A good word about bad villains: Nom Anor's absolute ruthlessness and evil scared me. No cardboard cut outs here, unlike in The Crystal Star or Planet of Twilight. These are bad guys who will haunt us for some time to come, and the fact that they were not so easily vanquished can only serve to enhanced the long range story arc of the New Jedi Order. It's going to take sustained action on the part of the Republic to prevail.



Scott:

    First off, I didn't like the fact that Mara Jade started out the novel close to dying. It was immensely frustrating. I mean, I had been rooting for them to get married all along, and we saw their engagement in Vision of the Future. Then we pop in and Mara is suddenly about to die. I wanted to see them work together as a team. I wanted to see them in their prime. I at least wanted to see them have kids and Luke and Mara to raise them. All of that was skipped.

I thought Nom Anor was more annoying than threatening. I didn't like him in Crimson Empire II, and I didn't see him give me any reason to fear him here. His buddies were more threatening.

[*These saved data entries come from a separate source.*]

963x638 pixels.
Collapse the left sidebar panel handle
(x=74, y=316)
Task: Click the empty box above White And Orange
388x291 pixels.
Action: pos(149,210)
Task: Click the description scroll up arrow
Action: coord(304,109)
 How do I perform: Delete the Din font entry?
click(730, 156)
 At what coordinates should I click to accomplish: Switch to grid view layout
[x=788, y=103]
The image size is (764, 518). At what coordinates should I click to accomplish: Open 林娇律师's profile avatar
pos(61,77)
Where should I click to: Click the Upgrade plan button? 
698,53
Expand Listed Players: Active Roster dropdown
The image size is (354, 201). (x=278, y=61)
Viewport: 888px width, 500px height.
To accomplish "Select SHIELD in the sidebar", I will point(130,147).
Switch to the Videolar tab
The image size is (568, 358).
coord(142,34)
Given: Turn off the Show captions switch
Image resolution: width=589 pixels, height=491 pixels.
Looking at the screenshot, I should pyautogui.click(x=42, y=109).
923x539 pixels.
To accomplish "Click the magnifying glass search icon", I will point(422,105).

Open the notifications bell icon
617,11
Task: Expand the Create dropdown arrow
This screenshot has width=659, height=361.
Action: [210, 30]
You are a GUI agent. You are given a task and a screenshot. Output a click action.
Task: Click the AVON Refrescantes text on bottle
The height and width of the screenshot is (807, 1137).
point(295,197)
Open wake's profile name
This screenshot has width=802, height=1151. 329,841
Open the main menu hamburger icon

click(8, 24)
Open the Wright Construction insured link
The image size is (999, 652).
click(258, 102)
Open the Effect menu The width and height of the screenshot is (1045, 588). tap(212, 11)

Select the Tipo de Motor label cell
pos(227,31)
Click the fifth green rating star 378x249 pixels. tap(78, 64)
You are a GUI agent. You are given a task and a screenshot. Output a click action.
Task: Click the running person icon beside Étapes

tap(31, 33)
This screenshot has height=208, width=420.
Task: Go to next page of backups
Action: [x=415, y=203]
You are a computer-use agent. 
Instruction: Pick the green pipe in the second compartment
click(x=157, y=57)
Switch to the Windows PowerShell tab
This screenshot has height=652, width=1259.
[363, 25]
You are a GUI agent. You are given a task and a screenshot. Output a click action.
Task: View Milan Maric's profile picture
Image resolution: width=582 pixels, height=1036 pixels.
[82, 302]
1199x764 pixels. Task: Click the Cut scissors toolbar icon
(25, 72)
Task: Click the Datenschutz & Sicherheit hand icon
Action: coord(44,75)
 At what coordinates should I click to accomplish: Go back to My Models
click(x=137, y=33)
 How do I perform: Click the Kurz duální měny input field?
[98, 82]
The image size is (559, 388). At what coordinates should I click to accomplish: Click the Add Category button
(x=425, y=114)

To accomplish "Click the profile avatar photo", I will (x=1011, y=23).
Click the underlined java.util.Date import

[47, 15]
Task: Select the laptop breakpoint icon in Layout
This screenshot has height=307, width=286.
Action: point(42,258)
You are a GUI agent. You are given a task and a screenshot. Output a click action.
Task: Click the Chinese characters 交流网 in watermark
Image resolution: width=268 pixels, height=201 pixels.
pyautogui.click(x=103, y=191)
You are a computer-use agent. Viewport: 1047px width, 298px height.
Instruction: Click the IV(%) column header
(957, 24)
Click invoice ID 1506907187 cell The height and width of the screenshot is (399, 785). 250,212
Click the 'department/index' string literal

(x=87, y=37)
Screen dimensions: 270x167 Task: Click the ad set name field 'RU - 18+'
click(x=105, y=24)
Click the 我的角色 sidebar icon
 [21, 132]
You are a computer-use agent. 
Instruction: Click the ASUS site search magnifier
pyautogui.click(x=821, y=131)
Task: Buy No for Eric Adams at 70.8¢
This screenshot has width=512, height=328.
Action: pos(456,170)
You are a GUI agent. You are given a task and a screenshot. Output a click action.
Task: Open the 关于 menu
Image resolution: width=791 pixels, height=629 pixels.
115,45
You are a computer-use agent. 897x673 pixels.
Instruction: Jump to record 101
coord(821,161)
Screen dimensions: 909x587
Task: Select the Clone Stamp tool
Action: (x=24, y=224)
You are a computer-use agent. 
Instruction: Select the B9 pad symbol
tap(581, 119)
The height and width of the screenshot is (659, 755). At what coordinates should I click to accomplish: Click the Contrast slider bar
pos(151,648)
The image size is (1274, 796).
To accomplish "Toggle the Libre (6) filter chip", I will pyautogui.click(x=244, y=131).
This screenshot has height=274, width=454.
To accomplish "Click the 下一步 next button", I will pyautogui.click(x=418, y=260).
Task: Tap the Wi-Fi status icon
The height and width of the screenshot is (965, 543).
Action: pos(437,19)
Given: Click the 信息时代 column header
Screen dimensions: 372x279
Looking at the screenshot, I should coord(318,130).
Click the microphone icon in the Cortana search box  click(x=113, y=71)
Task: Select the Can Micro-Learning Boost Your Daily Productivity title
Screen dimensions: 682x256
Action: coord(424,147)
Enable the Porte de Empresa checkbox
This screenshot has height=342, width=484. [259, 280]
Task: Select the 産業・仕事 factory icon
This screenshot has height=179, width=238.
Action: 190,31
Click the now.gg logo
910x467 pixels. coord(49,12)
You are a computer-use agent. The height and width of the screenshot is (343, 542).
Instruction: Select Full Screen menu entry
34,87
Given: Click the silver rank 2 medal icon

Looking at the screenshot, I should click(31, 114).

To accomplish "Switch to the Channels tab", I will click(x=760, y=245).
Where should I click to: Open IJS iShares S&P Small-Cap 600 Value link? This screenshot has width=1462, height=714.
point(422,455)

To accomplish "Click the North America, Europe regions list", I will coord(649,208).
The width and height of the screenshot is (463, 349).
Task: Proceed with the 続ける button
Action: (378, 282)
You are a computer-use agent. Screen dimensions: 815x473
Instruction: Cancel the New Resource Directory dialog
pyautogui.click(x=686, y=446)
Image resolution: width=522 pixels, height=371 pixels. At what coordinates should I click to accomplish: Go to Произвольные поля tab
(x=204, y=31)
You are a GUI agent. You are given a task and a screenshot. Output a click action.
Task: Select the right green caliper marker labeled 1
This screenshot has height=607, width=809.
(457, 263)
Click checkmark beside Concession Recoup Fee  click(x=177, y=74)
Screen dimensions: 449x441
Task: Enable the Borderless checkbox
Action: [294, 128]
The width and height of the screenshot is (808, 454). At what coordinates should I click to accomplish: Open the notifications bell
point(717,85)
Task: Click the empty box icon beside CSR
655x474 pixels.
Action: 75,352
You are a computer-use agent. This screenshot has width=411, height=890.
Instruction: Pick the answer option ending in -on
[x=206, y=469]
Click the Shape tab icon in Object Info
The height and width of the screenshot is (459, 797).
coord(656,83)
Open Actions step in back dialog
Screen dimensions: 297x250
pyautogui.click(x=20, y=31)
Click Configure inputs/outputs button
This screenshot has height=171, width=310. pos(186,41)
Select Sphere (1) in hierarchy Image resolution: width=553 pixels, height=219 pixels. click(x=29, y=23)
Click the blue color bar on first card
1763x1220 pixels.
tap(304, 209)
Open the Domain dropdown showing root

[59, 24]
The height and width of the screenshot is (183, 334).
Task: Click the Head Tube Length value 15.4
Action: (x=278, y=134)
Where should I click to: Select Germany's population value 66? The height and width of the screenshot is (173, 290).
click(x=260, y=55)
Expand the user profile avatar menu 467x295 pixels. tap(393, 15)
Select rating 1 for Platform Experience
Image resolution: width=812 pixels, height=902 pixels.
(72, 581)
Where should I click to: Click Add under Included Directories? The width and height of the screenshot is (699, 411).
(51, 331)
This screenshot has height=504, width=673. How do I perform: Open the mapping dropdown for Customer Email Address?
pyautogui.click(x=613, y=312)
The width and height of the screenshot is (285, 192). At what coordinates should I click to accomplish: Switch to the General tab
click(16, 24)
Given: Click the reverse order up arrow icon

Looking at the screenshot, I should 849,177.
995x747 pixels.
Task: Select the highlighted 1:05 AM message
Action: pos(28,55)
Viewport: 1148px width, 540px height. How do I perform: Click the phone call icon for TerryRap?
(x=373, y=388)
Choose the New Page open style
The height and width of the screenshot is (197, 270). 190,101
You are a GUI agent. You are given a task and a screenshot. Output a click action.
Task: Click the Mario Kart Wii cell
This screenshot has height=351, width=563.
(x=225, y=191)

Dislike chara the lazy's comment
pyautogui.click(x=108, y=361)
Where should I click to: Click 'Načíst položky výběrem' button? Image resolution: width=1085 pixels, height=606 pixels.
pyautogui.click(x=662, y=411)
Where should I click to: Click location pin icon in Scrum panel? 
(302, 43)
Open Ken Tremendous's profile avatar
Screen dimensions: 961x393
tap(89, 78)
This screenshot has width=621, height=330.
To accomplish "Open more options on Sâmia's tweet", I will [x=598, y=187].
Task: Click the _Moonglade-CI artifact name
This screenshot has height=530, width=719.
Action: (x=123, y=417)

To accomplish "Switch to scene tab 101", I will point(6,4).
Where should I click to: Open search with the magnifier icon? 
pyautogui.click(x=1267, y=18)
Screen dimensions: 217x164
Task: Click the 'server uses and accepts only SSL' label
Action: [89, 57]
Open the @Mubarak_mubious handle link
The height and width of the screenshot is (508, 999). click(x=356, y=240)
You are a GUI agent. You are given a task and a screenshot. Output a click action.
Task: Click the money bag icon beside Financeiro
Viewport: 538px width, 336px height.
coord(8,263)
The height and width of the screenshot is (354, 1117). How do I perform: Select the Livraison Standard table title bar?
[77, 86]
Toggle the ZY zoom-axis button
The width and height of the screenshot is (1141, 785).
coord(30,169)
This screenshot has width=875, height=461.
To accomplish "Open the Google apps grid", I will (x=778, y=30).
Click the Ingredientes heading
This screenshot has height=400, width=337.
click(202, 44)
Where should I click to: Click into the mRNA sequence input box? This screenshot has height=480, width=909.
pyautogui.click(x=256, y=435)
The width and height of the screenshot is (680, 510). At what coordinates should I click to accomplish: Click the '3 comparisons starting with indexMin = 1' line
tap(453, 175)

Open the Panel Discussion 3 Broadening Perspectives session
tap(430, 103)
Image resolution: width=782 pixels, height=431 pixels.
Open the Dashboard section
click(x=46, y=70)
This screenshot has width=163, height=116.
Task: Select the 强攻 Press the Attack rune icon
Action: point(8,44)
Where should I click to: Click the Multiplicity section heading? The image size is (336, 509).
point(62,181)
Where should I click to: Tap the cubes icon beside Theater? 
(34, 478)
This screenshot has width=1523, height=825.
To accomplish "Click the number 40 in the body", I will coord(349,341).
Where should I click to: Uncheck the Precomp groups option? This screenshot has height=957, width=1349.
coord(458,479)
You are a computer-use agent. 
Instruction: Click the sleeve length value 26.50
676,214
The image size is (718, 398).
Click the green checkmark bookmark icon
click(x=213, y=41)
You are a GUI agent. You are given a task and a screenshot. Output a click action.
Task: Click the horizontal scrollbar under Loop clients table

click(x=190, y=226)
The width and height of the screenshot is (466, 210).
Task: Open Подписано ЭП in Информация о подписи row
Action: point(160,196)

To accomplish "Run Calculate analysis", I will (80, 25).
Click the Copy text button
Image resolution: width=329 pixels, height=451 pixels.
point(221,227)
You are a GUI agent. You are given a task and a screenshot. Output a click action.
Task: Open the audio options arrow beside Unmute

Some of the action scenes were a little redundant. Toward the end, they assault the Yuuzhan Vong base planet, get whipped, then immediately turn around and do it again. There was almost 40 pages of dog fighting, and it got a little repetitive. Same went for the flights through the asteroids. They also buzzed the base and escaped numerous times which diminished the threat of the Yuuzhan Vong in my view. I was under the impression that you only got so close once before you paid the price.


Helen:

    If the upcoming New Jedi Order duology (Dark Tide: Onslaught and Dark Tide: Siege) weren't being written by Michael A. Stackpole (author of the Rogue Squadron series with Aaron Allston), I have to say the bad is that Salvatore isn't writing the follow-up. There are some great unresolved character threads in Vector Prime that Salvatore gave life to, and I would have liked to see where Salvatore would have taken them.

Another issue to be listed here is that Borsk Fey'lya is Chief of State of the New Republic, and leads the Council. I have a bad feeling about this. Personally, I've always wanted to hit this overstuffed Bothan with a bottle of Nair, or better, a vat of hot hair removal wax and pull the wax off very slowly, a little bit at a time. Let's hope that Fey'lya's ascension is returned to later and not lost storyline-wise. I accept that it adds a layer to the big picture, but he's gone on long enough without retribution. If I had my way, Gavin Darklighter or Asyr Sei'lar (see the X-Wing Series) will be the ones to take him down. Let two people who have previously and personally been targets of his be the agents of his undoing. Perhaps with Stackpole at the keyboard for the next two New Jedi Order novels, we'll get to see this (Gavin Darklighter is featured in Dark Tide: Onslaught, so a girl can hope).



Scott:

    You've gotta say the Yuuzhan Vong here. If their faces are as mutilated and as tattooed as the punks I see at the mall, they gotta be rather butt-ugly. :)


Helen:

    Those grutchins. And we thought Mynocks were bad.